13ª domenica tempo ordinario Mt 10,37-42
La croce, germoglio di vita nuova –
a cura di Don Luciano Condina –
Il ritornello «non è degno di me», reiterato in modo quasi ossessivo nei primi versetti del vangelo di questa domenica e riferito a chi ama padre, madre, figlio, figlia più di Gesù, e a chi non prende la propria croce per seguirlo, fa parte del linguaggio senza compromessi, quasi iperbolico e secco, che non lascia scampo sulla radicalità necessaria per essere discepoli di Cristo.
La dignità esprime il valore di una persona e tocca la sua natura più intima; quella di ogni uomo è data dall’essere creato a immagine e somiglianza di Dio. È anche un concetto nobiliare: pensiamo ai dignitari di corte; qui, però, il termine suscita altissimo timore reverenziale accostando le nostre povertà alla figura di Gesù. Chi mai può essere degno di stargli vicino? Il suo sembra quasi un discorso altezzoso, che intende indicare l’altissima ascesi necessaria per essere suoi discepoli.
Non è così. Come diceva il curato d’Ars a chi non si sentiva degno di ricevere il corpo di Cristo: «È vero che non ne siete degni, ma ne avete bisogno!».
Essere “degno” può anche intendersi come adatto a condividere uno spazio; si dice “non sei degno di stare qui”, a qualcuno che non ha determinate caratteristiche morali, di parentela o professionali. Gesù non identifica i suoi discepoli in asceti insensibili e cinici, bensì spiega quali siano le prerogative necessarie per potergli star dietro senza desistere lungo il cammino.
Una chiave importante sta nel versetto «chi non prende la propria croce e non mi segue non è degno di me» (Mt 10, 38). Noi pensiamo a questa croce come l’insieme di difficoltà, dolori e amarezze che la vita ci riserva; queste sono le croci che la vita ci affida, ma non sono le nostre “proprie”. La “propria” croce è soprattutto l’insieme dei propri limiti, delle proprie debolezze irrisolte, dei propri vizi e difetti.

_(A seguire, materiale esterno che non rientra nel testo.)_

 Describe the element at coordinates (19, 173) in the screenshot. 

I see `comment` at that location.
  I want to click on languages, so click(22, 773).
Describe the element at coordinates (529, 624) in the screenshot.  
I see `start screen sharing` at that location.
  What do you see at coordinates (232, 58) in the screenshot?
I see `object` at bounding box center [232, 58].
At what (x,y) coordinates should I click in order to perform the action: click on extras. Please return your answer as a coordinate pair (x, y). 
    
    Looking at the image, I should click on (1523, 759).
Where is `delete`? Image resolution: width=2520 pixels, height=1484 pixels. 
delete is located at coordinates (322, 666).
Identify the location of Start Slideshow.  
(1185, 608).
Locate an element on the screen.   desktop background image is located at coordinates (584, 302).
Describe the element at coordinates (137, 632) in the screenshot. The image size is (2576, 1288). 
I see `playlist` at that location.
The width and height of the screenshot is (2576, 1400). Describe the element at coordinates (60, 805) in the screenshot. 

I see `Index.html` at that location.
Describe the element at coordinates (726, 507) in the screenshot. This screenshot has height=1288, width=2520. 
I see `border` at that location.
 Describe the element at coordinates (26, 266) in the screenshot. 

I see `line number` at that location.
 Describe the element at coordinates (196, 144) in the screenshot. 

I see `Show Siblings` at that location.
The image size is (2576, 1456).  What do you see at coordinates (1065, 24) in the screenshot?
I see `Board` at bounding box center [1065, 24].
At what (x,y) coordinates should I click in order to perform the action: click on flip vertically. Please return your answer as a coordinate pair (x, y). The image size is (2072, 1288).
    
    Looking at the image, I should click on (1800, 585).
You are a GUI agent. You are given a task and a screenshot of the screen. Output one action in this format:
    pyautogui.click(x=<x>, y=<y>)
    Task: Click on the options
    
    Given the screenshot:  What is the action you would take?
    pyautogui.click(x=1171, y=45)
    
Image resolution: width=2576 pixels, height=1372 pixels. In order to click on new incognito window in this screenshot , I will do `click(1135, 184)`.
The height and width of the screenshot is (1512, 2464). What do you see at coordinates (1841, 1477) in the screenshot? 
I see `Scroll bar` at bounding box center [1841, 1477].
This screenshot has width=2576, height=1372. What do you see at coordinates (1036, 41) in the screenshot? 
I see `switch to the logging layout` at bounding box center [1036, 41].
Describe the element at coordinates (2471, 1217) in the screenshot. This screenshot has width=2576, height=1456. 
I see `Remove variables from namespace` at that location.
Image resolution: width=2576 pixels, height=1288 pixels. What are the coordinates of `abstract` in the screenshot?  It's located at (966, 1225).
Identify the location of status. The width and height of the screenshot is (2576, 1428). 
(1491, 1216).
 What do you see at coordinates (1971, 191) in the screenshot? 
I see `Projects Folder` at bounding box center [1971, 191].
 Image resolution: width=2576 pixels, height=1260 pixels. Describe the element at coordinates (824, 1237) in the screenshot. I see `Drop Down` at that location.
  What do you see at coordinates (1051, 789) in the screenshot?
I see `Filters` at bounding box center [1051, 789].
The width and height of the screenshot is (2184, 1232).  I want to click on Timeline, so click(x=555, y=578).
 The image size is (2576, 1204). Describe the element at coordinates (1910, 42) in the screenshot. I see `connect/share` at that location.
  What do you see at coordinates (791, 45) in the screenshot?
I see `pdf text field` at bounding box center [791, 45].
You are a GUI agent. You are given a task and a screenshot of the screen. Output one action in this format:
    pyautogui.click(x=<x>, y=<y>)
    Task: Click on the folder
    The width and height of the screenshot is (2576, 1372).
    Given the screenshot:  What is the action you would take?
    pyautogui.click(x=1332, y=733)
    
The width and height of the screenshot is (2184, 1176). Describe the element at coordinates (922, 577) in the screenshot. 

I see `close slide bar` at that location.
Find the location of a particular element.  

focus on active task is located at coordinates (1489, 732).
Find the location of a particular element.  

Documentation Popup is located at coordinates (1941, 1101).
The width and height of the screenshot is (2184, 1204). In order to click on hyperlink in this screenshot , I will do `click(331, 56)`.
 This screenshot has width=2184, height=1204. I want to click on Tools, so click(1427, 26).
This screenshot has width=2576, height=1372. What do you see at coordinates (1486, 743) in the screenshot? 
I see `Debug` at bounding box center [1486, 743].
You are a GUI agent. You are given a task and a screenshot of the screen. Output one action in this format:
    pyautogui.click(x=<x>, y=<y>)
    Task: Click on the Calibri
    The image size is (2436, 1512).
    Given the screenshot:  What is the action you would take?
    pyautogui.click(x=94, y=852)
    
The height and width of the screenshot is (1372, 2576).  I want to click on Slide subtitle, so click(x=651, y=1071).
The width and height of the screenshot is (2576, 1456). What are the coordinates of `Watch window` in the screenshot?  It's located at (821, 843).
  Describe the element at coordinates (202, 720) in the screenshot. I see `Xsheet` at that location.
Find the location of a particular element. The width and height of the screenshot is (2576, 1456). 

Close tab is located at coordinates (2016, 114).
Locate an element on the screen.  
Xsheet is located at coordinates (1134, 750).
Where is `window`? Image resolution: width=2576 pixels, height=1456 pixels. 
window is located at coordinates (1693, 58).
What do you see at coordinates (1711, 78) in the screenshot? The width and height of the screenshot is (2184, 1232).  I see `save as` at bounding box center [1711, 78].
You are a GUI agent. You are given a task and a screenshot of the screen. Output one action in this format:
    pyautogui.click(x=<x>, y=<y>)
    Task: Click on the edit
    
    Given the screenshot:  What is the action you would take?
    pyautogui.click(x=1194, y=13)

Allora, per cominciare a seguire Gesù, non è necessario risolvere la “propria” croce, dunque essere già santi: l’unico mezzo che abbiamo per uscire dalla nostra croce – il nostro peccato – è proprio seguirlo. Matteo, fino a un istante prima della chiamata, era “il pubblicano”; una volta chiamato, prende la sua croce di pubblicano e sarà questa sequela a far sì che Gesù trasformi il pubblicano in santo. Un cristiano non è migliore di un non cristiano, ma è reso migliore da Cristo come frutto della sequela.
L’unico che non ha portato la propria croce tra gli apostoli è stato Giuda, l’iscariota, il quale si è lasciato schiacciare dalla croce di orgoglio maturato dall’aspettativa delusa di una falsa idea messianica. Alcune croci non lasciano scampo: se non le affidi a Cristo, ci schiacciano.
Ci sono poi – come dicevamo – le croci che la vita ci riserva, e quanto sono inaspettate e imprevedibili! Esse hanno uno scopo fondamentale: farci lasciare la vita vecchia per trovare la nuova (Mt 10,39). La vita vecchia è quella dell’uomo animale, che vive preservando il proprio istinto di sopravvivenza, affettiva e materiale; terminerà con la morte e verrà indubitabilmente persa da tutti. La vita nuova è la vita che fa entrare nella Fede in Dio, nella relazione con Lui, nutrendoci di Speranza – che è una virtù teologale e non un semplice #andràtuttobe ne – e facendoci diventare Carità. Per entrare in questa vita nuova bisogna necessariamente passare per la croce che annichilisce, toccare con mano la propria insufficienza, gridare al Signore il proprio dramma e sperimentare il suo celeste sostegno.
Una volta sperimentato il suo sostegno, tutto il resto è noia.